Taylor Hirschberg
Population Mental Health
Taylor Hirschberg’s research sits at the intersection of sociomedical ethics and digital health within the Nuffield Department of Primary Care Health Sciences. He examines how AI-enabled mental-health technologies are introduced, interpreted, and used in primary care and community settings, and how these systems shape patient experience, clinical reasoning, and equitable access to treatment. Drawing on mixed-methods inquiry, implementation science, and patient-reported outcomes, his work explores the conditions under which digital tools enhance, rather than unsettle, acceptability, safety, and effectiveness in routine care.

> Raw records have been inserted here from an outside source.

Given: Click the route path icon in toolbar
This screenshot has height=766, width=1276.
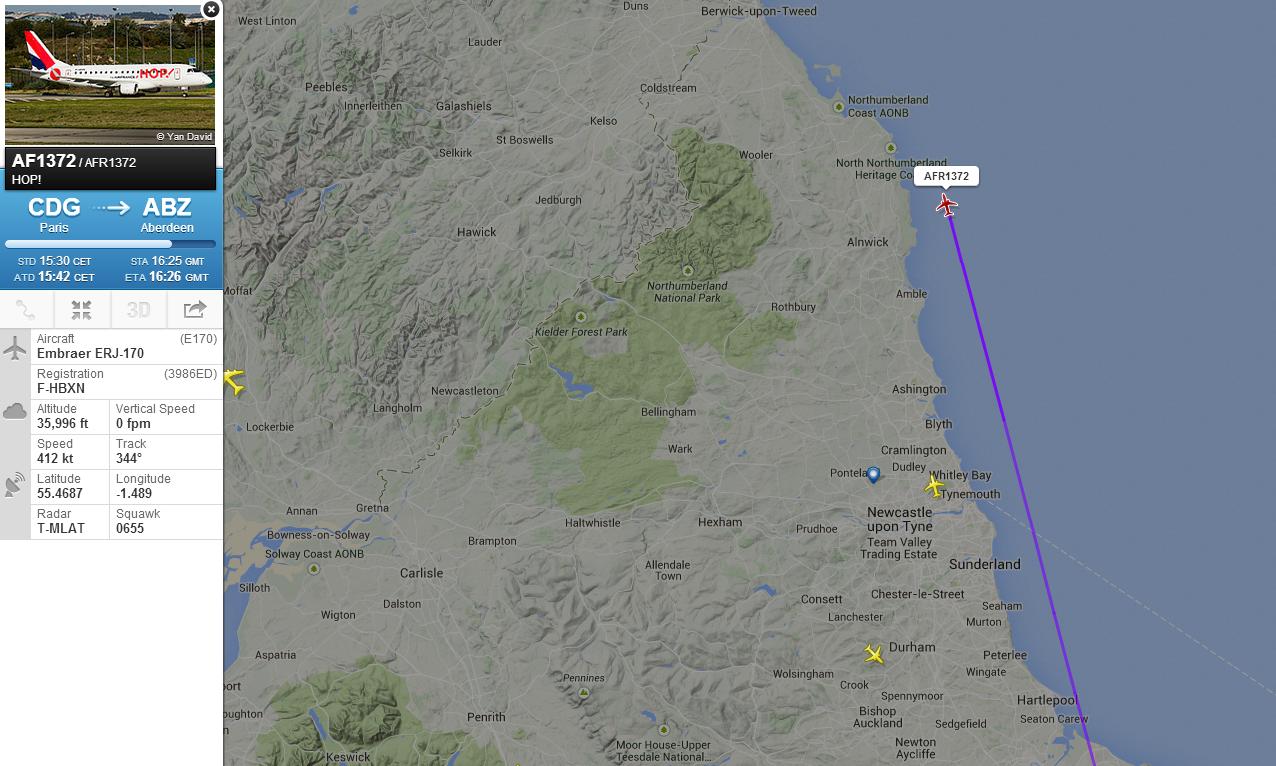Looking at the screenshot, I should (27, 310).
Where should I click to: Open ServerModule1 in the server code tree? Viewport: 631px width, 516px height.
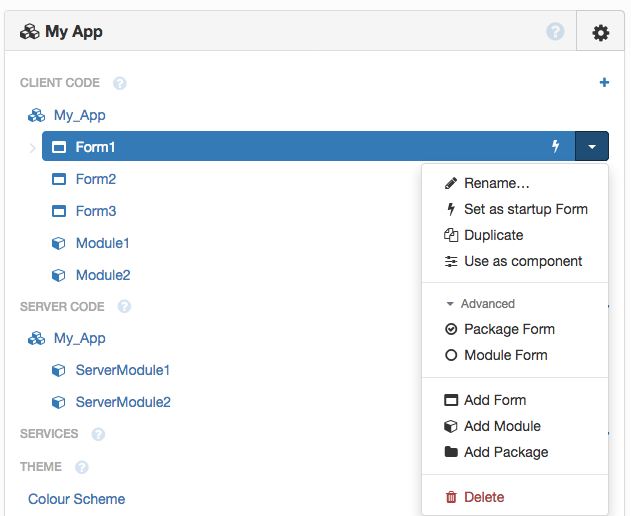122,370
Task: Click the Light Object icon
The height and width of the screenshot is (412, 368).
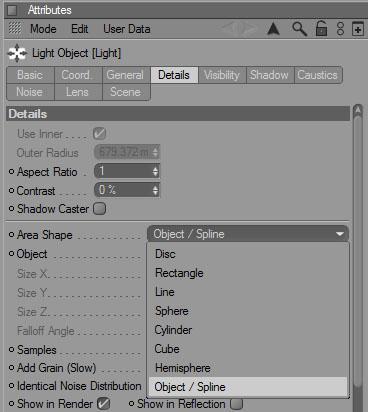Action: [x=17, y=53]
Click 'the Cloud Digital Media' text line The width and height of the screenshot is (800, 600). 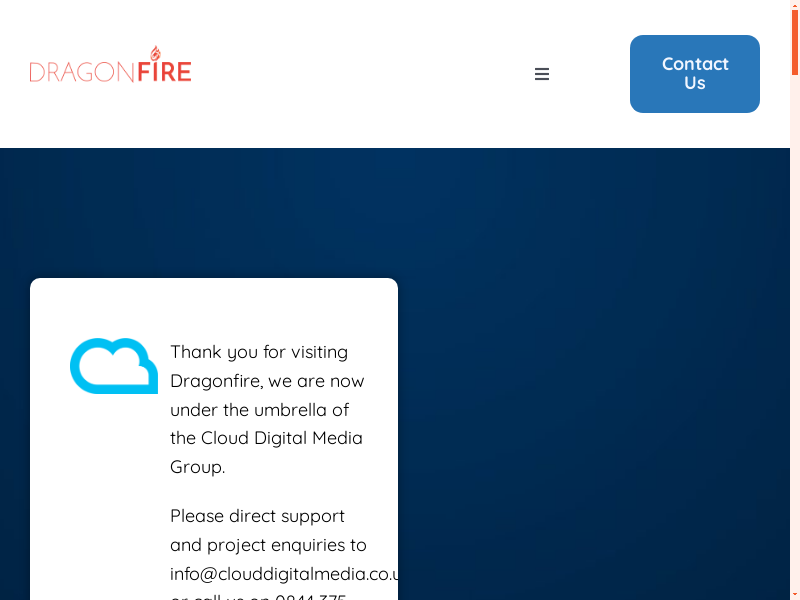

Before joining Oxford, Taylor held senior roles in global health, including fieldwork with Médecins Sans Frontières across Latin America, West Africa, and the Middle East. He later served as the inaugural Hearst Endowed Scholar at Columbia University, leading multi-country research on mental-health access in displacement and crisis-affected settings and collaborating with governmental and multilateral partners on culturally grounded models of care.
In parallel with his academic work, Taylor is an award-nominated journalist and impact producer whose writing and documentary projects have informed public and policy conversations on health, migration, and governance. His contributions—as a researcher, writer, and advisor to the Council on Foreign Relations—have been recognised through nominations for the Pulitzer Prize and the GLAAD Media Award, among other honours.